Task item: Exact duplicates of all entries are needed.
=-=-=
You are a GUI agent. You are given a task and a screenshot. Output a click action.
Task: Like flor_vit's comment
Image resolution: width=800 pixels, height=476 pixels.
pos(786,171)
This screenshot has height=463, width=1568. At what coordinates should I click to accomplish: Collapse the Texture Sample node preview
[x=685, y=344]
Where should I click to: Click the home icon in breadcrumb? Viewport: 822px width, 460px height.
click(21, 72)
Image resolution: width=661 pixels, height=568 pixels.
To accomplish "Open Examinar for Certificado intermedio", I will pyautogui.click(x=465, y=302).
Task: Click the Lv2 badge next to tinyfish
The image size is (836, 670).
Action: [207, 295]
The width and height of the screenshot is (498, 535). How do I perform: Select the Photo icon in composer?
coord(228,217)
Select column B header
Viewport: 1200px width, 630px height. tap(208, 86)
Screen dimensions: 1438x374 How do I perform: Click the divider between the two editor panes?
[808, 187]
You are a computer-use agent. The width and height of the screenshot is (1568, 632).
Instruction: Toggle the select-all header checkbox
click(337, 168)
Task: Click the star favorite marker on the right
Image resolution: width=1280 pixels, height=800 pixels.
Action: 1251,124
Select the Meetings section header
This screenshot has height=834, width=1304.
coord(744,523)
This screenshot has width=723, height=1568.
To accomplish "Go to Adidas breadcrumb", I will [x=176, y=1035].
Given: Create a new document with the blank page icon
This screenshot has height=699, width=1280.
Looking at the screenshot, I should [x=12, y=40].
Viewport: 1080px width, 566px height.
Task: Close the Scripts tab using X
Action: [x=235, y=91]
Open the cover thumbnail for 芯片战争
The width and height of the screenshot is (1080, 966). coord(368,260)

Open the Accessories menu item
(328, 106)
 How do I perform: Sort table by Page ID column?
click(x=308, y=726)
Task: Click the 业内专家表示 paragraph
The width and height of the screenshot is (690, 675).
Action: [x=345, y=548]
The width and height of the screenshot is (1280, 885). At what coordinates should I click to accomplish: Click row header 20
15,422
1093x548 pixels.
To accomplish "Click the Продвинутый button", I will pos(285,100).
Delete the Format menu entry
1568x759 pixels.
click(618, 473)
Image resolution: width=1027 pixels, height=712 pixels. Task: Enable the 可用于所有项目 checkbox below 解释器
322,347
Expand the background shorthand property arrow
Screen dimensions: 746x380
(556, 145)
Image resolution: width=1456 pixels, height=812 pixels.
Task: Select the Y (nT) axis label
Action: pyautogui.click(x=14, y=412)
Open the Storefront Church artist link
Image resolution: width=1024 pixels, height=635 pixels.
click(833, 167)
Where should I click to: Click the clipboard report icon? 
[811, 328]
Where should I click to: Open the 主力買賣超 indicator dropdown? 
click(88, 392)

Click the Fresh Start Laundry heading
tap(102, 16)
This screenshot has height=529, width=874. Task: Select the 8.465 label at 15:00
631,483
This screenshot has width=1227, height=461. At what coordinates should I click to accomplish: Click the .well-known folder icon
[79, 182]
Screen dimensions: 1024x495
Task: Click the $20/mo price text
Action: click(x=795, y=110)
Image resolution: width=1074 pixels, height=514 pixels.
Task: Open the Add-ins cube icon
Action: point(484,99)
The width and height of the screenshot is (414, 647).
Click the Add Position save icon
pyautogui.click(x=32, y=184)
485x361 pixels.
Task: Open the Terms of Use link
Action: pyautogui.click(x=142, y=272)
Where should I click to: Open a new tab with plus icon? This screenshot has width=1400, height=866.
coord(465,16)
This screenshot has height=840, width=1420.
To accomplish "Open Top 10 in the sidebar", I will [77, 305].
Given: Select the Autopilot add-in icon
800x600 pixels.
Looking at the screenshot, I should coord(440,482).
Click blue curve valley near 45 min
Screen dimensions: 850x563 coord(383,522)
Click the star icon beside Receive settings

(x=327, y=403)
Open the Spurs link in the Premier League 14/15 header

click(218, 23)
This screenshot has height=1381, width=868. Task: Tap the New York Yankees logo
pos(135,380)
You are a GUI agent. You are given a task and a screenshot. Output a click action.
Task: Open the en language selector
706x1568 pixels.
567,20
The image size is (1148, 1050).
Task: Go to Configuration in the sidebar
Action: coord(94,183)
=-=-=
Result:
You are a GUI agent. You are given a task and a screenshot. Output a click action.
Task: Like flor_vit's comment
Image resolution: width=800 pixels, height=476 pixels.
pos(786,171)
This screenshot has height=463, width=1568. At what coordinates should I click to accomplish: Collapse the Texture Sample node preview
[x=685, y=344]
Where should I click to: Click the home icon in breadcrumb? Viewport: 822px width, 460px height.
click(21, 72)
Image resolution: width=661 pixels, height=568 pixels.
To accomplish "Open Examinar for Certificado intermedio", I will pyautogui.click(x=465, y=302).
Task: Click the Lv2 badge next to tinyfish
The image size is (836, 670).
Action: [207, 295]
The width and height of the screenshot is (498, 535). How do I perform: Select the Photo icon in composer?
coord(228,217)
Select column B header
Viewport: 1200px width, 630px height. tap(208, 86)
Screen dimensions: 1438x374 How do I perform: Click the divider between the two editor panes?
[808, 187]
You are a computer-use agent. The width and height of the screenshot is (1568, 632).
Instruction: Toggle the select-all header checkbox
click(337, 168)
Task: Click the star favorite marker on the right
Image resolution: width=1280 pixels, height=800 pixels.
Action: 1251,124
Select the Meetings section header
This screenshot has height=834, width=1304.
coord(744,523)
This screenshot has width=723, height=1568.
To accomplish "Go to Adidas breadcrumb", I will [x=176, y=1035].
Given: Create a new document with the blank page icon
This screenshot has height=699, width=1280.
Looking at the screenshot, I should [x=12, y=40].
Viewport: 1080px width, 566px height.
Task: Close the Scripts tab using X
Action: [x=235, y=91]
Open the cover thumbnail for 芯片战争
The width and height of the screenshot is (1080, 966). coord(368,260)

Open the Accessories menu item
(328, 106)
 How do I perform: Sort table by Page ID column?
click(x=308, y=726)
Task: Click the 业内专家表示 paragraph
The width and height of the screenshot is (690, 675).
Action: [x=345, y=548]
The width and height of the screenshot is (1280, 885). At what coordinates should I click to accomplish: Click row header 20
15,422
1093x548 pixels.
To accomplish "Click the Продвинутый button", I will pos(285,100).
Delete the Format menu entry
1568x759 pixels.
click(618, 473)
Image resolution: width=1027 pixels, height=712 pixels. Task: Enable the 可用于所有项目 checkbox below 解释器
322,347
Expand the background shorthand property arrow
Screen dimensions: 746x380
(556, 145)
Image resolution: width=1456 pixels, height=812 pixels.
Task: Select the Y (nT) axis label
Action: pyautogui.click(x=14, y=412)
Open the Storefront Church artist link
Image resolution: width=1024 pixels, height=635 pixels.
click(833, 167)
Where should I click to: Click the clipboard report icon? 
[811, 328]
Where should I click to: Open the 主力買賣超 indicator dropdown? 
click(88, 392)

Click the Fresh Start Laundry heading
tap(102, 16)
This screenshot has height=529, width=874. Task: Select the 8.465 label at 15:00
631,483
This screenshot has width=1227, height=461. At what coordinates should I click to accomplish: Click the .well-known folder icon
[79, 182]
Screen dimensions: 1024x495
Task: Click the $20/mo price text
Action: click(x=795, y=110)
Image resolution: width=1074 pixels, height=514 pixels.
Task: Open the Add-ins cube icon
Action: point(484,99)
The width and height of the screenshot is (414, 647).
Click the Add Position save icon
pyautogui.click(x=32, y=184)
485x361 pixels.
Task: Open the Terms of Use link
Action: pyautogui.click(x=142, y=272)
Where should I click to: Open a new tab with plus icon? This screenshot has width=1400, height=866.
coord(465,16)
This screenshot has height=840, width=1420.
To accomplish "Open Top 10 in the sidebar", I will [77, 305].
Given: Select the Autopilot add-in icon
800x600 pixels.
Looking at the screenshot, I should coord(440,482).
Click blue curve valley near 45 min
Screen dimensions: 850x563 coord(383,522)
Click the star icon beside Receive settings

(x=327, y=403)
Open the Spurs link in the Premier League 14/15 header

click(218, 23)
This screenshot has height=1381, width=868. Task: Tap the New York Yankees logo
pos(135,380)
You are a GUI agent. You are given a task and a screenshot. Output a click action.
Task: Open the en language selector
706x1568 pixels.
567,20
The image size is (1148, 1050).
Task: Go to Configuration in the sidebar
Action: coord(94,183)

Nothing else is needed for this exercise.